Extension Mouse Gestures
Categories Message Reading, Navigation
I started this book by saying I want Firefox to make the Web fun again. That's a pretty hard thing to do when you consider that the basics of Web browsing haven't changed in the past decade. You click Back to go back. You click Forward to go forward. How can anyone improve on that?
Well, the other theme I harp on is making tasks simpler. And if you think about it, a step could be eliminated: moving the mouse all the way to the toolbar to click those buttons. (Hey, developers are lazy.) Sure, you could use the keyboard to go back and forward, but odds are that your hand is already on the mouse to scroll.
The answer to your troubles — which, until a minute ago, you didn't know you had — is the Mouse Gestures extension.

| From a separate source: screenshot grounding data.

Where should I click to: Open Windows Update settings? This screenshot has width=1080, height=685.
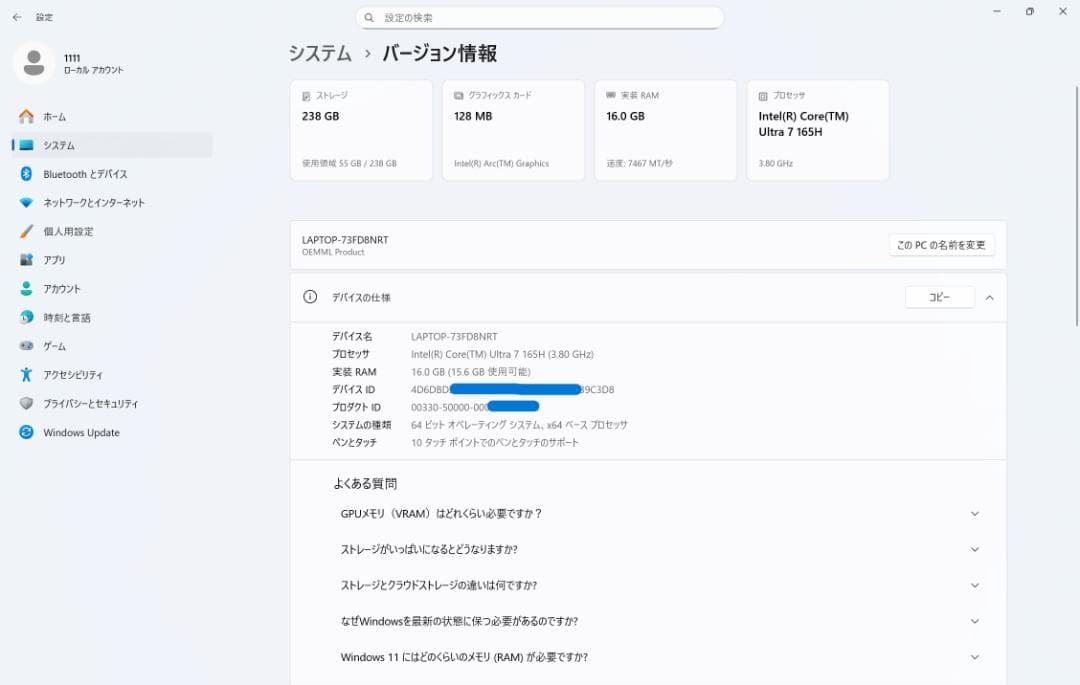click(80, 432)
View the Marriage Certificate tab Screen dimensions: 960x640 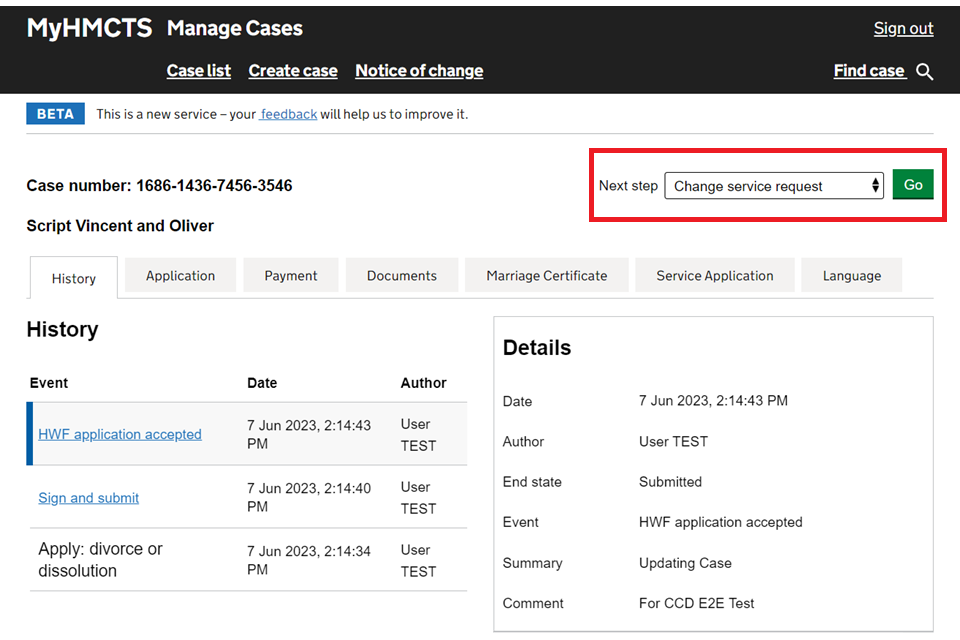coord(546,276)
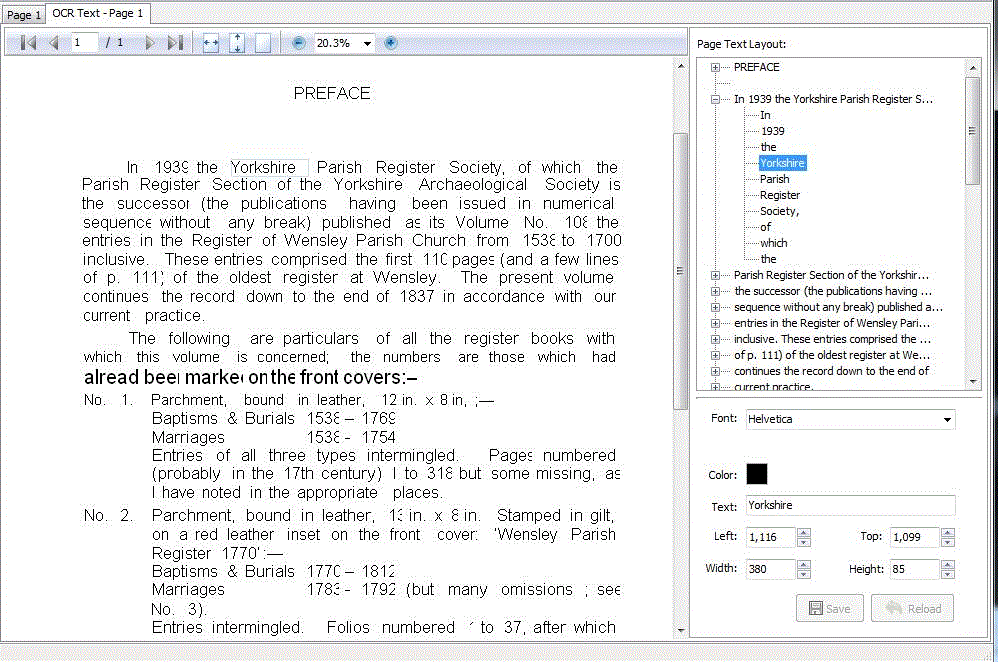Select the fit-to-height view icon
998x662 pixels.
[x=236, y=42]

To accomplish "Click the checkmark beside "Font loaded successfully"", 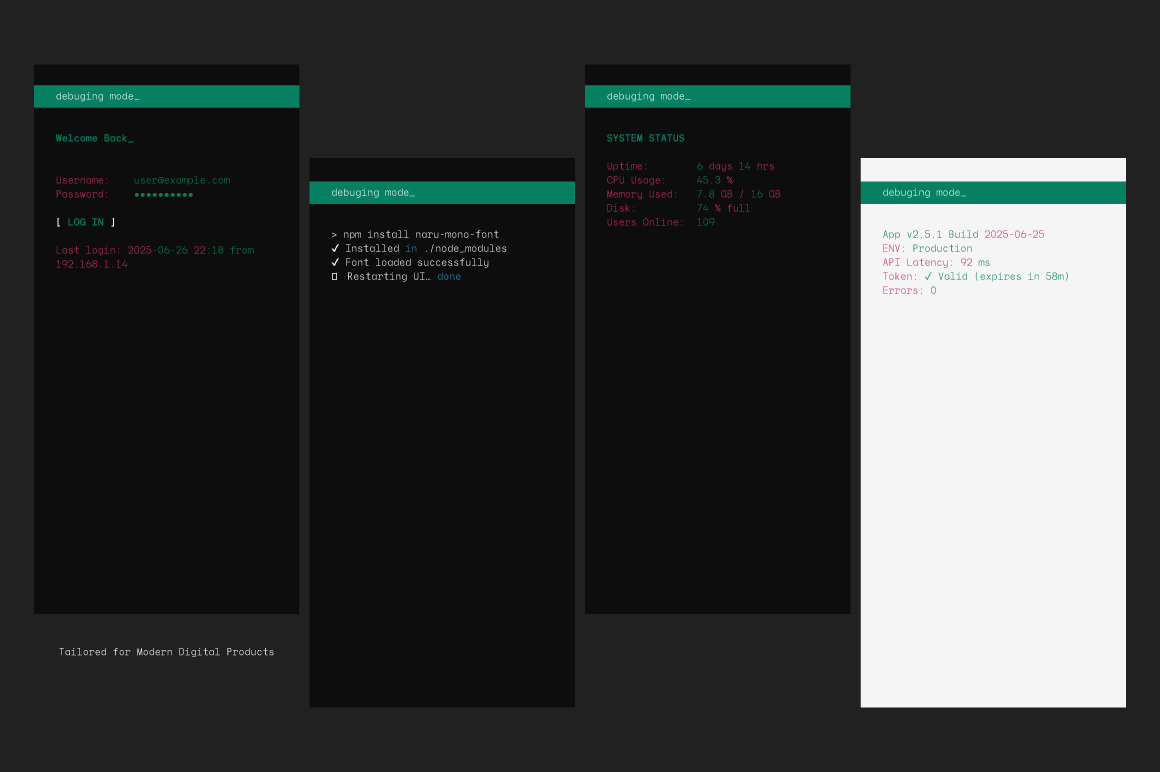I will tap(335, 262).
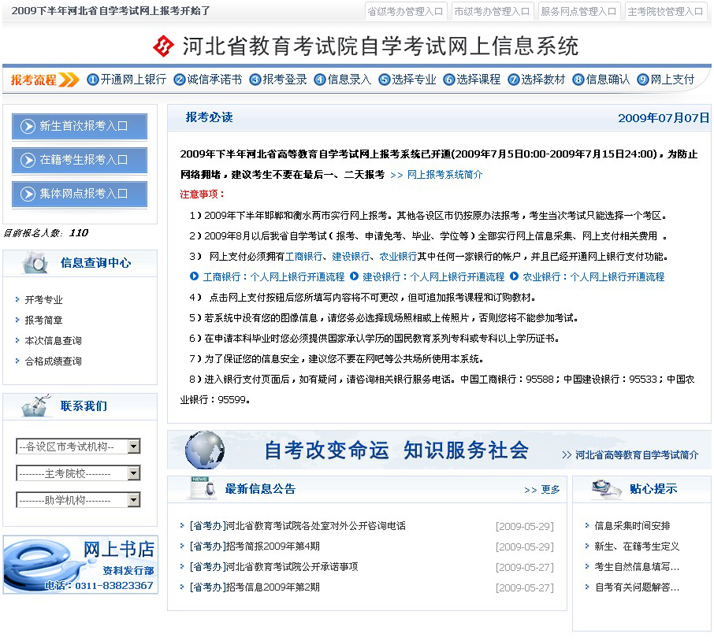The width and height of the screenshot is (714, 641).
Task: Click the step 1 circle icon 开通网上银行
Action: 93,80
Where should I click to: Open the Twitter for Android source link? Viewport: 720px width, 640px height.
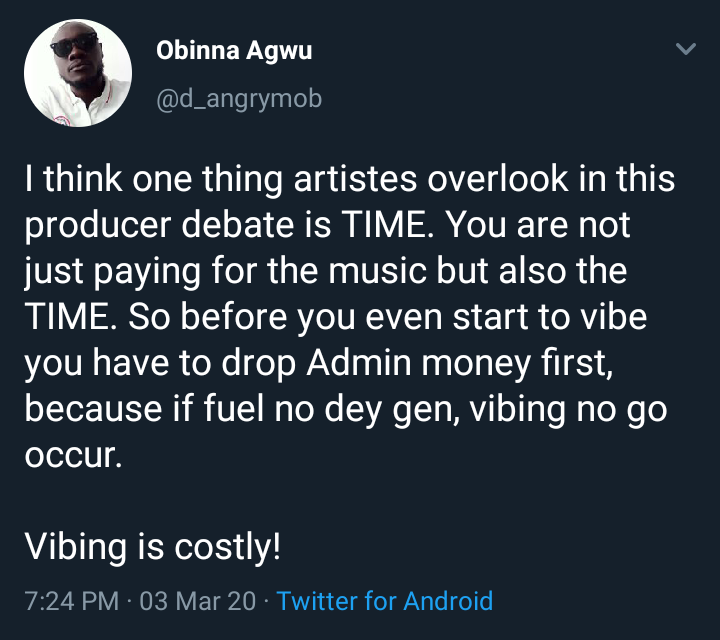tap(385, 601)
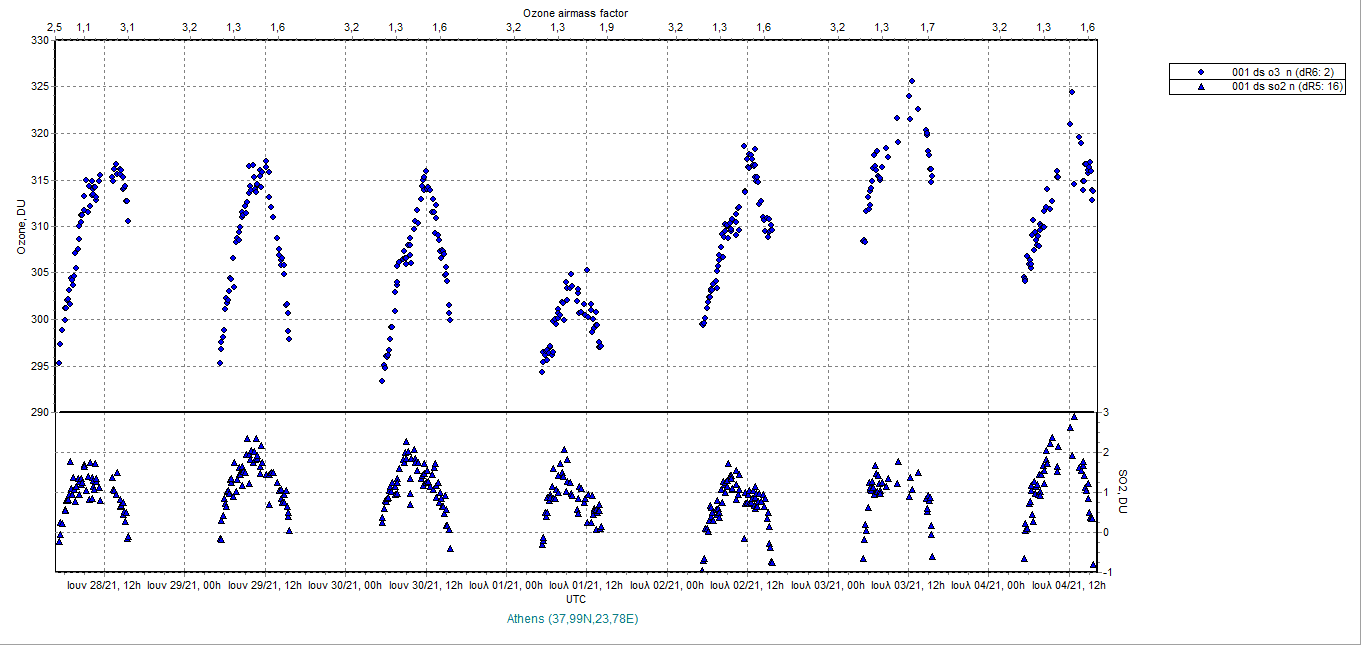Click the 2,5 airmass factor tick label
1361x645 pixels.
coord(55,27)
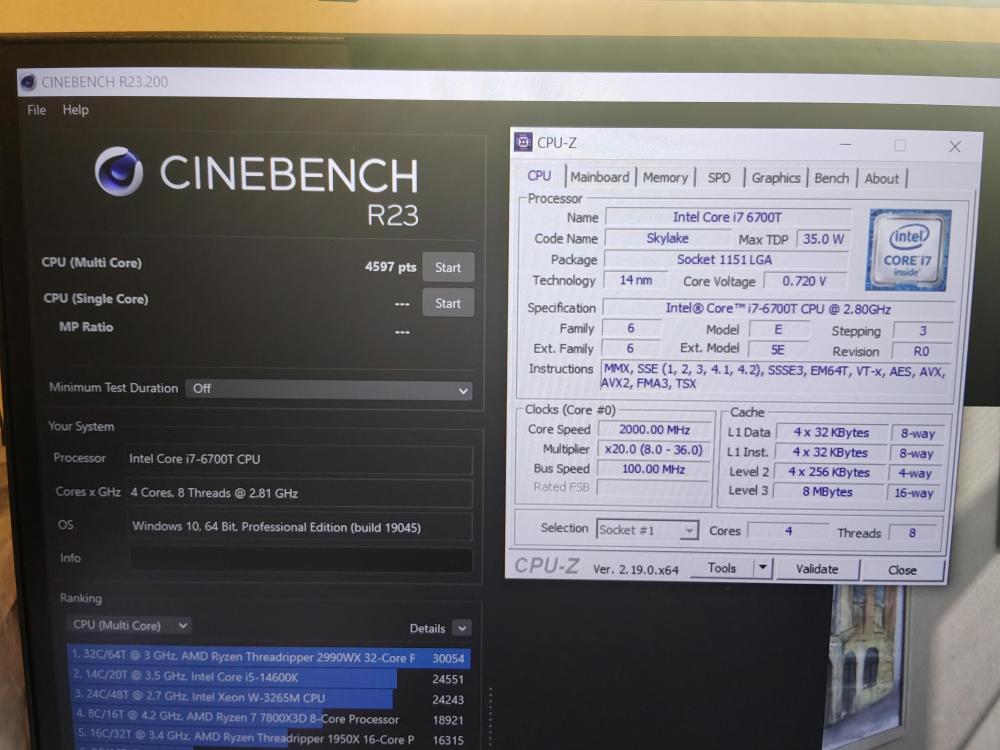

As its name suggests, a mouse gesture is a way to execute commands by moving the mouse in certain ways. In a gesture world, you don't move the mouse pointer to the toolbar to click a button. You press and hold the right mouse button (to indicate that you're performing a gesture), jerk the mouse left a couple inches, and then release the button. To go forward, do the same thing but jerk the mouse to the right. Gestures work as long as the mouse pointer is over the Web site.
The backward and forward gestures are intuitive because you simply gesture to the left or right (respectively), but other commands — such as Close Page — are harder to model and have more arbitrary gestures. I list some of the more common ones in Table 22-1. After you get the hang of simple mouse gestures like these, there are plenty more to master, and you can discover more online at this address:
http://optimoz.mozdev.org/gestures/defaultmappings.html
Command | Gesture (Press and Hold the Right Mouse Button as You Gesture) |
---|---|
Bookmark Current Page | Down, then Right, then Down, then Left, then Up (which "draws" a lowercase B) |
Go Back | Left |
Go Forward | Right |
Go Home | Down, then Up, then Right, then Down (which "draws" a lowercase H) |
Open New Window | Down |
Open New Tab | Up |
Stop | Left, then Up |
Close Page | Right, then Left, then Right |
You can even create your own gestures. First, open the Extension Manager (Tools Extensions), select the Mouse Gestures extension in the list, and click the Options button at the bottom to open the Mouse Gestures options window. In this window, click the Edit Mappings button at the bottom of the General tab to open the Edit Gesture Mappings window (where gestures are mapped to the Firefox commands they perform). Next, click the New button to open the New Gesture Mappings window. Now, to define your gesture, you need to specify two things: the gesture itself, and the Firefox command it performs (e.g. minimize window). The easiest way to specify the gesture is to click the Recognize button next to Gesture Code and perform the desired gesture (using the right mouse button, as with all gestures) in the white screen that appears. Then choose the Firefox command to perform from the Functions list at the bottom of the window. When finished, click OK, and then click OK again to close the Edit Gesture Mappings window and the original options window. Your new gesture is ready to go!
Tip | You can share your gesture with the world at the Gesture Exchange (http://optimoz.mozdev.org/gestures/redirect/gesture-exchange/). You can also see what your fellow gesturers have come up with — and even install their gestures! When you find an intriguing gesture, simply click the link to it, and then click OK when the Import Gesture Mapping window appears. You can start using the new gesture immediately; no restart is required. |
REMEMBER | Release the right mouse button when you finish a gesture. If you continue to hold it, the gesture will be cancelled. |
How it works After installing the Mouse Gestures extension, you're ready to go. Navigate to a few Web sites so you have some browsing history and then try the Go Back gesture. A note appears in the Status Bar as soon as the gesture is recognized. You can configure mouse gestures from the extension's options window, which you access by selecting Mouse Gestures in the Extension Manager list (see Chapter 20) and clicking the Options button at the bottom. To create or change gestures, click the Edit Mappings button at the bottom of the options window, and note the key in the bottom left so you can follow the chart. You can also turn on a neat feature called mouse trails on the Visual Settings tab to have a line drawn on-screen each time you gesture. This feature is handy when you're getting acquainted with gestures because you can see exactly what the extension "sees" and discover how to perform the gestures it doesn't recognize more precisely. In Figure 22-3, I'm performing a Go Back gesture. (I didn't draw a very straight line, but the Mouse Gestures extension recognized it anyway.) Just be sure to read the note about this feature on the Visual Settings tab.
Figure 22-3: Turn on mouse trails to see the gesture on-screen as you perform it.